TOPSHOT - An Ukrainian serviceman looks at a civilian crossing a blown up bridge in a village, east of the town of Brovary on March 6, 2022. - The Russian push on Kyiv is becoming more deadly and indiscriminate despite Moscow's denials that it is targeting civilian areas. People are fleeing the towns of Bucha and Irpin as they are pounded by air strikes. (Photo by Dimitar DILKOFF / AFP) (Photo by DIMITAR DILKOFF/AFP via Getty Images)
When Russian troops invaded Ukraine and began closing in on its capital, Kyiv, Andrii Dereko begged his 22-year-old stepdaughter Karina Yershova to leave the suburb where she lived. But Yershova insisted she wanted to remain in Bucha, telling him: “Don’t talk nonsense, everything will be fine — there will be no war,” he said.
With her tattoos and long brown hair, Yershova stood out in a crowd, her stepfather said, adding that despite living with rheumatoid arthritis, she had a fiercely independent spirit: “She herself decided how to live.” Yershova worked at a sushi restaurant in Bucha, and hoped to earn her university degree in the future, Dereko said: “She wanted to develop herself.” As Russian soldiers surrounded Bucha in early March, Yershova hid in an apartment with two other friends. On one of the last occasions Dereko and his wife, Olena, heard from Yershova, she told them she had left the apartment to get food from a nearby supermarket. “We did not think that Russians would reach such a point that they would shoot civilians,” he said. “We all hoped that at least they would not touch women and children — but the opposite happened
” When weeks went by without a word from Yershova, the family became desperate for news. Her mother left a message on Facebook begging anyone who knew what had happened to her to get in touch. She was told by friends that images of a dead woman with similar tattoos to Yershova’s — which included a rose on her forearm — had been posted on a Telegram group set up by a detective in Bucha who was trying to identify hundreds of bodies found in the town after Russian troops withdrew from the area two weeks ago. Dereko says the images, seen by CNN, show his stepdaughter’s mutilated body. Police told the family she had been killed by Russian soldiers. It looked like she was tortured or put up a fight, he said. “They mutilated her. They shot her in the leg, and then gave her a tourniquet to stop her bleeding. And then they shot her in the temple.

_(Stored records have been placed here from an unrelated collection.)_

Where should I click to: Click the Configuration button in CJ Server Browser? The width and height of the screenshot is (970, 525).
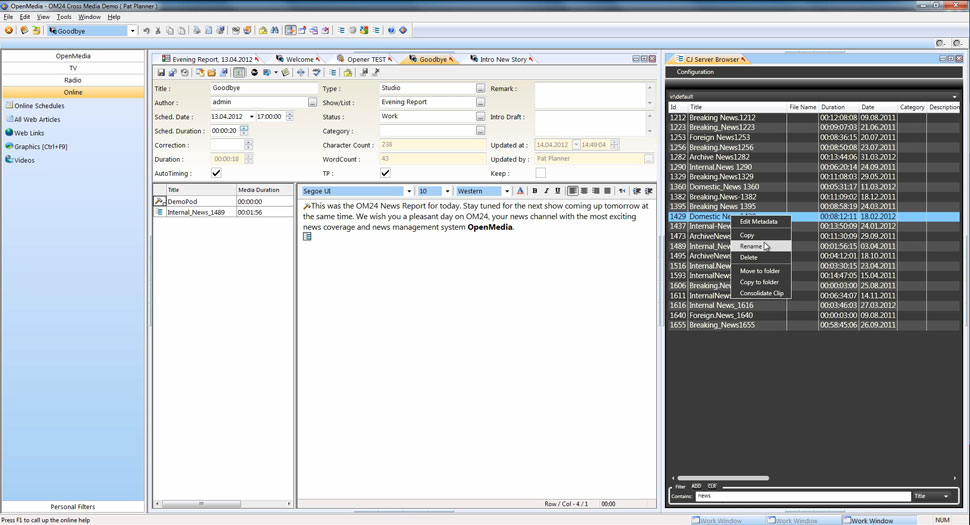[x=695, y=72]
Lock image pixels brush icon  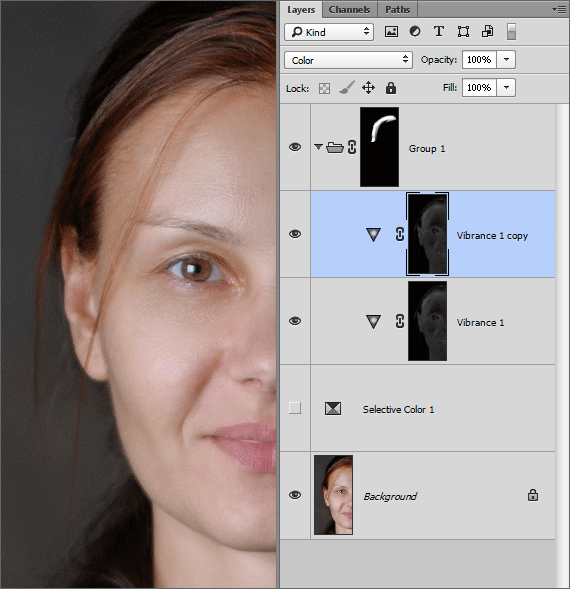pos(346,88)
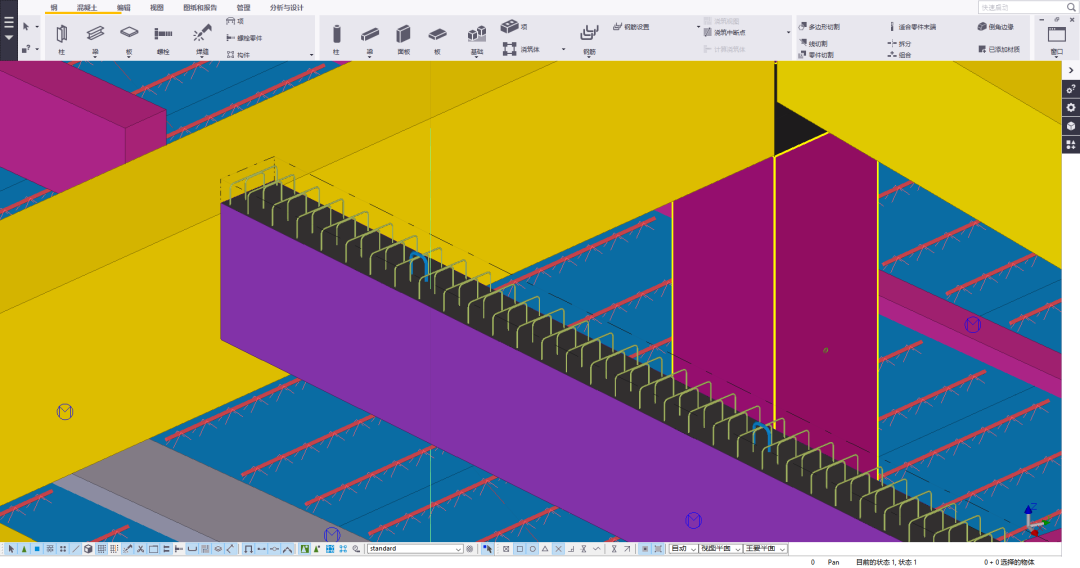Expand the standard selection filter dropdown

[458, 549]
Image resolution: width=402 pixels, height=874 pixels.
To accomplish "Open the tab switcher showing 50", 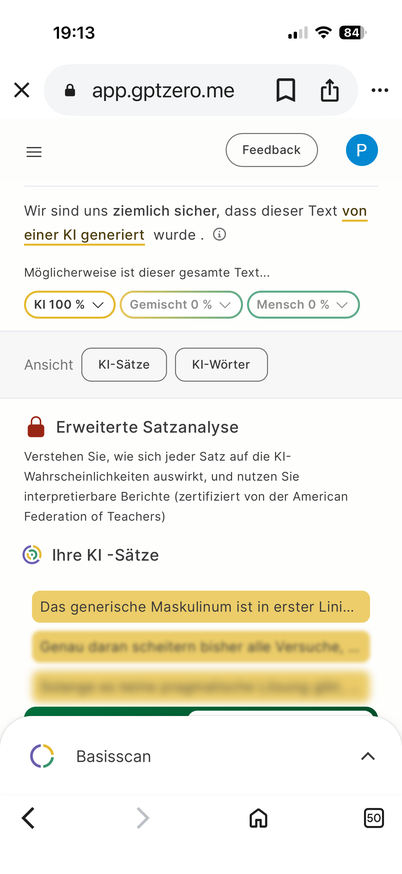I will (x=374, y=818).
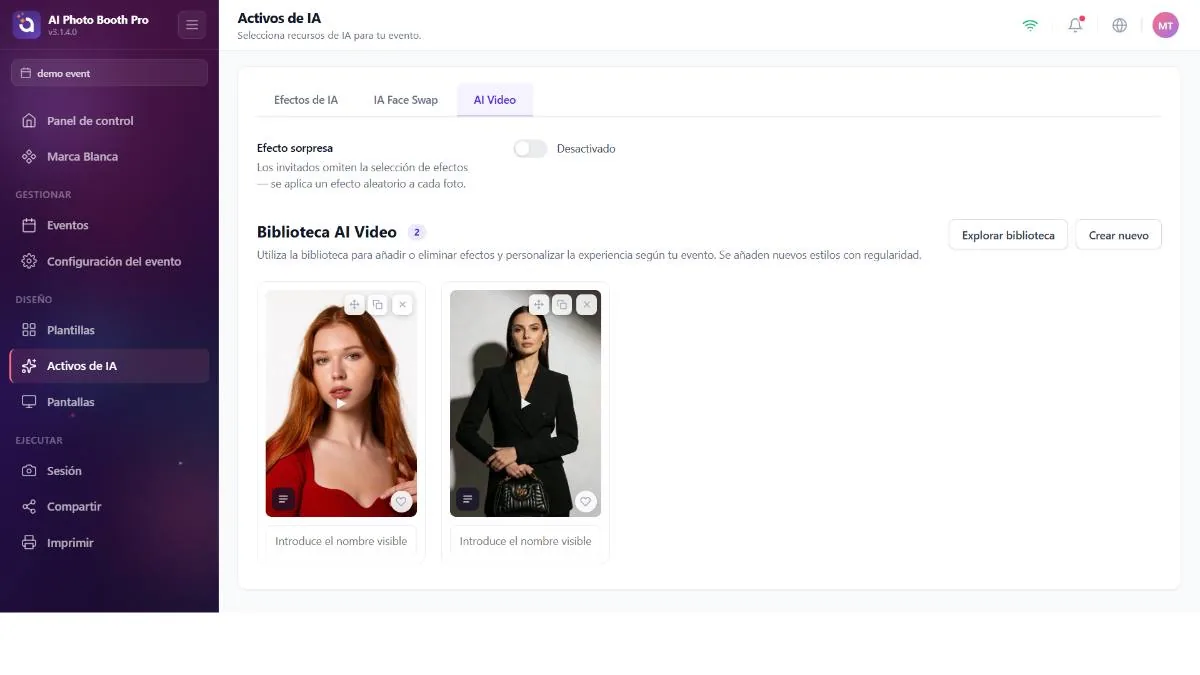Collapse sidebar with hamburger menu icon
Viewport: 1200px width, 675px height.
coord(191,25)
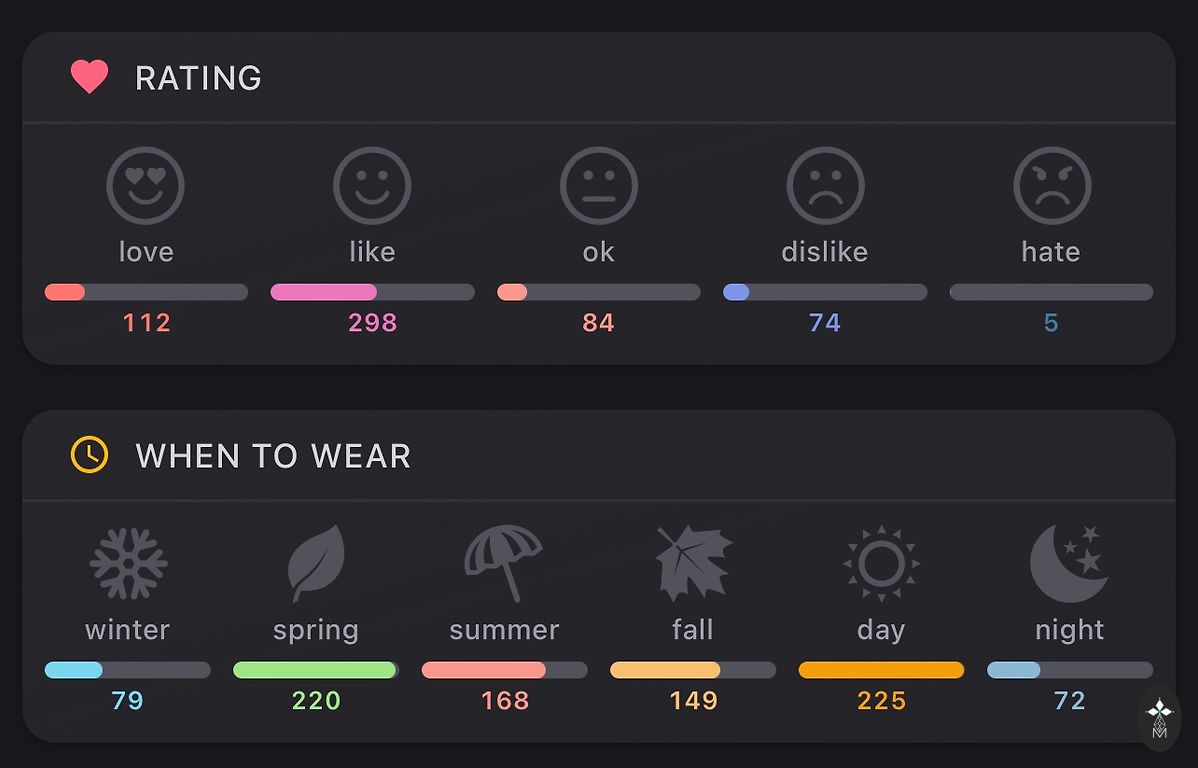Click the day progress bar above 225
This screenshot has height=768, width=1198.
coord(881,670)
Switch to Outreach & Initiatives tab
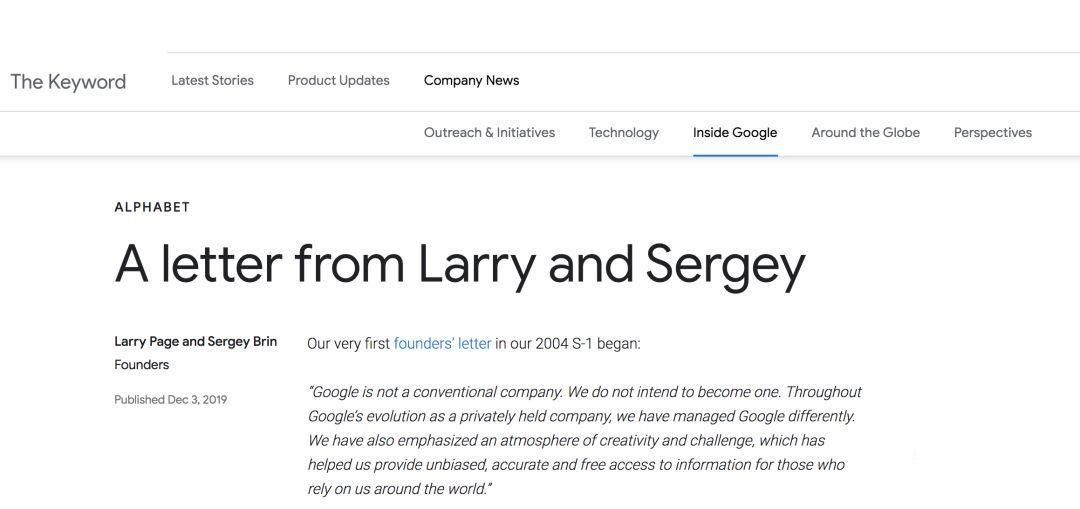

” Dereko also believes Yershova was sexually abused by Russian troops. “The [police] investigator hinted” that she had been raped, he said. Ukrainian officials say Russian forces have been sexually abusing women, children and men since the invasion began, using rape and other sexual offenses as weapons of war. Human rights groups and Ukrainian psychologists who CNN spoke to say they have been working around the clock to deal with a growing number of sexual abuse cases allegedly involving Russian soldiers. A report by the Organization for Security and Cooperation in Europe (OSCE), released on April 13, found violations of international humanitarian law by Russian forces in Ukraine, noting that “reports indicate instances of conflict-related gender-based violence, such as rape, sexual violence or sexual harassment.”
“Russian soldiers are doing everything they can to show their dominance, and rape is also a tool here,” said psychologist Vasylisa Levchenko, who founded a service that provides free counselling for Ukrainians suffering from war-related trauma. Levchenko says her network, called Psy.For.Peace, has spoken to roughly 50 women from the Kyiv region who say they were sexually assaulted by Russian soldiers. She told CNN the group is dealing with cases including a 15-year-old and her mother who were sexually abused by pro-Russian Chechen soldiers, and the gang rape of another woman by seven soldiers — while Ukrainian detainees were forced to watch.
“The weapon [rape] is a demonstration of complete contempt for the [Ukrainian] people,” Levchenko said, adding that it is one which has an impact far beyond the victims of individual attacks: “There are people who feel guilty for not being able to do anything, guilty for surviving, for watching a person dying in front of them.” Russia has repeatedly denied targeting civilians since the war began — a claim disproven by numerous attacks that have been verified by CNN and other news organizations.